C’est une annonce qui a été faite par le gouvernement libéral à laquelle ne semblaient pas croire même les membres du gouvernement libéral et encore moins les gens des îles de la Madeleine.
Ce n’est pas très surprenant, renchérit le maire des Îles-de-la-Madeleine, Antonin Valiquette, en indiquant qu’il n’attendait plus le NM Jean-Lapierre.
M. Valiquette souligne que la situation a changé depuis l’octroi du contrat fédéral en 2019, avec l’acquisition et la mise en service du NM Madeleine II.
Le gouvernement fédéral a été plus proactif avec l’acquisition du NM Madeleine II qui fait très bien le travail, dit-il. On a un bateau tout à fait fiable qui est éprouvé. Il navigue depuis cinq ans et répond aux besoins de la population.

Le maire des Îles-de-la-Madeleine, Antonin Valiquette, souligne que le NM Jean-Lapierre n'est plus vraiment attendu dans l'archipel. (Photo d'archives)

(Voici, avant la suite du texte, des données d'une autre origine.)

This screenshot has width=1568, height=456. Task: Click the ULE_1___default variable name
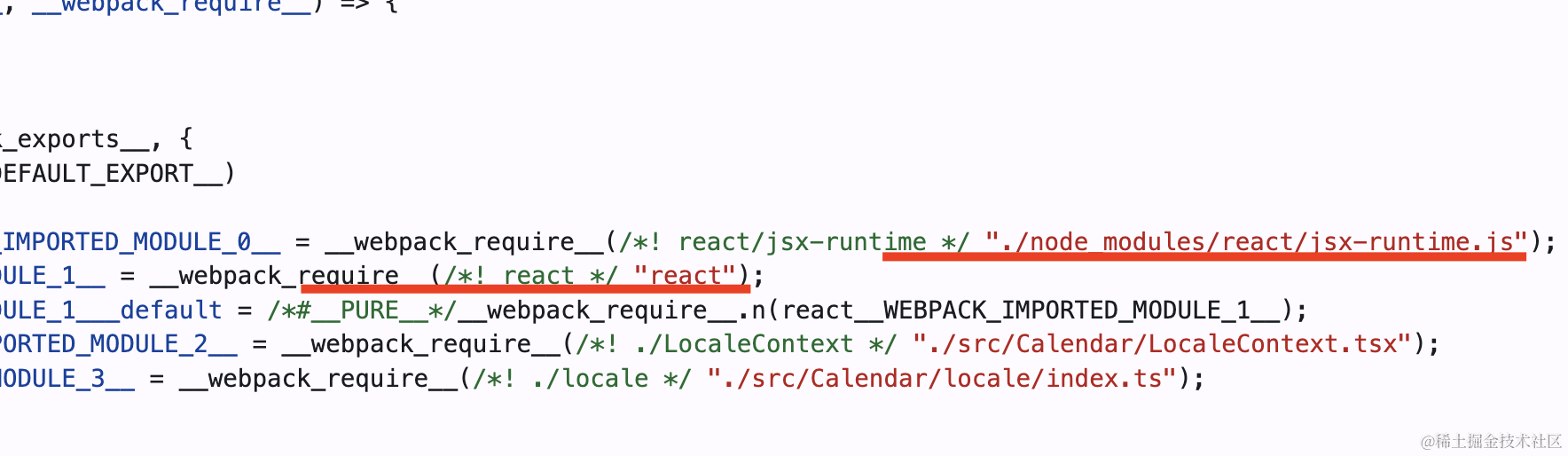pos(111,310)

Photo : Radio-Canada / Isabelle Larose
Aucun représentant de la CTMA, la coopérative qui exploite la traverse entre l’archipel madelinot et l’Île-du-Prince-Édouard, n’était disponible pour réagir jeudi. Dans les dernières années, le directeur général de la CTMA, Emmanuel Aucoin, a remis en question la pertinence de la construction du Jean-Lapierre à plusieurs reprises.

Le Madeleine II n'a aucun navire de relève pour assurer la desserte en cas de bris ou d'arrêt technique. (Photo d'archives)
Photo : Radio-Canada / Isabelle Larose
Le maire et le député fédéral des Îles-de-la-Madeleine soulignent tous deux que la priorité actuelle des Madelinots n’est pas la construction d’un nouveau traversier, mais bien l’acquisition rapide d’un navire de relève pour le Madeleine II.
La cale sèche du Madeleine II, qui devait avoir lieu avant le printemps 2026, a été repoussée de deux ans, faute d’un traversier de remplacement, afin d’éviter une rupture du service maritime entre l’archipel madelinot et l’Île-du-Prince-Édouard.
Les temps longs de construction d’un navire rendent impossible la livraison d’un navire à construire d’ici 2028. Ça prend un bateau de relève avant ça, insiste le maire des Îles-de-la-Madeleine.
Lors de l’annonce de la construction des nouveaux traversiers en 2019, le fédéral estimait que le NM Jean-Lapierre serait livré en 2026, mais les retards n’ont cessé de s’accumuler depuis.